Crime, like a pandemic, never sleeps. It is persistent, widespread and may appear under control only to rear up without warning to cause more pain.
Insurance fraud is not an eye-popping crime—at first blush. Rarely does it capture a headline, yet it ranks among the costliest of crimes in terms of direct monetary loss. With the nation rightly focused on the COVID-19 pandemic and efforts to safely emerge from stay-at-home orders and self-quarantine, insurance fraudsters and car thieves have continued targeting victims and enriching themselves with stolen money that ultimately will be replaced through higher premiums.
A number of state fraud bureaus and vehicle theft prevention authorities were created to investigate and prosecute insurance fraud. They obtain their funding solely from surcharges and assessments paid by insurance companies on every policy they write. In other words, they do not rely on taxes.
Naturally, tax revenue derived from state, local, and national economic activity has been severely reduced, causing similar reductions in services normally funded by those taxes.
Meanwhile, the funds collected from insurance policy surcharges and fees—dedicated to funding some fraud bureaus and all vehicle theft prevention authorities—are attractive to governors desperately trying to provide critical services with any available resources.

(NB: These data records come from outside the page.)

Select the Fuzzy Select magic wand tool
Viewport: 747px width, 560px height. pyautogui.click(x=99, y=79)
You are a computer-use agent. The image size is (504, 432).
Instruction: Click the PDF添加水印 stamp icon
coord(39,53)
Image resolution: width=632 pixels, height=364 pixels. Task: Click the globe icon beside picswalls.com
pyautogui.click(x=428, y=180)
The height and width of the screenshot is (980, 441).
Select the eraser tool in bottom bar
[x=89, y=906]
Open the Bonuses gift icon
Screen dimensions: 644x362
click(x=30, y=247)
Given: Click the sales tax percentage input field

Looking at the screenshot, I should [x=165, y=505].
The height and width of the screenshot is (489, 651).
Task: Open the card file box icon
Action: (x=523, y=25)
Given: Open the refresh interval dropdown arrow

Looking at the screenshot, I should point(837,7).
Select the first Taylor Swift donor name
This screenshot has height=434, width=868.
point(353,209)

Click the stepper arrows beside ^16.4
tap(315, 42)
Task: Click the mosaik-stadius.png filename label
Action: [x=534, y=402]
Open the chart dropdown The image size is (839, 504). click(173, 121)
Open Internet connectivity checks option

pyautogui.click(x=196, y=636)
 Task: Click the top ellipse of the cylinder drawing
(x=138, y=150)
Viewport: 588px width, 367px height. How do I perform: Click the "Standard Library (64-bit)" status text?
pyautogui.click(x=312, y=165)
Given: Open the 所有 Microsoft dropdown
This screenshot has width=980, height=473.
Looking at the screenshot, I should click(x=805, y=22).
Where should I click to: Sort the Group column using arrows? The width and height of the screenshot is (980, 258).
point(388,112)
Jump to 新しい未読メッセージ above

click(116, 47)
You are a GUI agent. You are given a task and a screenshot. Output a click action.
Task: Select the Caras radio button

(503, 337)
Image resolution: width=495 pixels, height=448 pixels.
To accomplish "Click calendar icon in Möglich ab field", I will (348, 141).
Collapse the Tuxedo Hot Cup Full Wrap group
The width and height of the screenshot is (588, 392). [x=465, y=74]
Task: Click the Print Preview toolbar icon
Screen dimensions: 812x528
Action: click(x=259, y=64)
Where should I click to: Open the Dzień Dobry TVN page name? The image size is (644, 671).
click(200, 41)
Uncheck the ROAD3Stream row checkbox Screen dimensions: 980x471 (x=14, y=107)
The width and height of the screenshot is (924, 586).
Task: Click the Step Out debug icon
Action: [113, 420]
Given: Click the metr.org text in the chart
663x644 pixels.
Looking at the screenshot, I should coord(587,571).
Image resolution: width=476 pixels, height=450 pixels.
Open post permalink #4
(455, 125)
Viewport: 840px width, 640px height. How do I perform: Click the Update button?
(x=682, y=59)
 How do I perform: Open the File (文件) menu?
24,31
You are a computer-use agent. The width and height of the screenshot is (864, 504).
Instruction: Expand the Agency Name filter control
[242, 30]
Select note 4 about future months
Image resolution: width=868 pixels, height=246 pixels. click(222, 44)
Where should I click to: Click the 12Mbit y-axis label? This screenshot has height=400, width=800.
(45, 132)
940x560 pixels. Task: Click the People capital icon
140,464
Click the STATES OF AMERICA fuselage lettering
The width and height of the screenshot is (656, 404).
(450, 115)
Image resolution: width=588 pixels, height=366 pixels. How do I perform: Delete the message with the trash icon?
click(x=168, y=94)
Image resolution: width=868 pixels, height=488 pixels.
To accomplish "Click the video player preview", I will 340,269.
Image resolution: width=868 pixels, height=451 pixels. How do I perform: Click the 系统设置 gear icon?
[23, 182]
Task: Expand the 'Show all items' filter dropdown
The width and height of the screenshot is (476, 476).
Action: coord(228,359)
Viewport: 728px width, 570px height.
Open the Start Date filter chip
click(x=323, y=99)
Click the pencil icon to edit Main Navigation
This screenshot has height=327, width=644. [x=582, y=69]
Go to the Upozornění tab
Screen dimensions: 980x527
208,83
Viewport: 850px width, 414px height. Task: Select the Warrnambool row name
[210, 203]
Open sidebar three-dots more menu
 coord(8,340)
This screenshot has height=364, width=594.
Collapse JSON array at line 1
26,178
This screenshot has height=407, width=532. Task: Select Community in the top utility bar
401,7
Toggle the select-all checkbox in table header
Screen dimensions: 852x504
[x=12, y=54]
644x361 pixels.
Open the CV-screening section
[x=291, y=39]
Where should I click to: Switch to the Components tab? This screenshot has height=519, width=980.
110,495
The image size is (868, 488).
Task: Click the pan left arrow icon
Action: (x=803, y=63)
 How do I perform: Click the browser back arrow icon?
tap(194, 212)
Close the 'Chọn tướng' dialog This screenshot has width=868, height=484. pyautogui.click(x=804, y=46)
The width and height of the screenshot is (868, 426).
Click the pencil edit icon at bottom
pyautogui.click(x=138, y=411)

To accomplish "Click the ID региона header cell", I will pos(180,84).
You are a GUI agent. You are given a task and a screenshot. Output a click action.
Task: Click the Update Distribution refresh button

We recognize that we are living during an unprecedented event where a natural pandemic that has killed over 100,000 people in the U.S. alone has also forced the near total shut down of the world’s greatest economy.
However, we would still urge elected officials to dedicate resources for the purposes they were collected.
The NICB understands why these dedicated funds are attractive for use elsewhere. We would also urge that in the states where they have been diverted, governors replenish them as soon as possible so that we all can remain effectively engaged in the fight against insurance fraud and vehicle crime.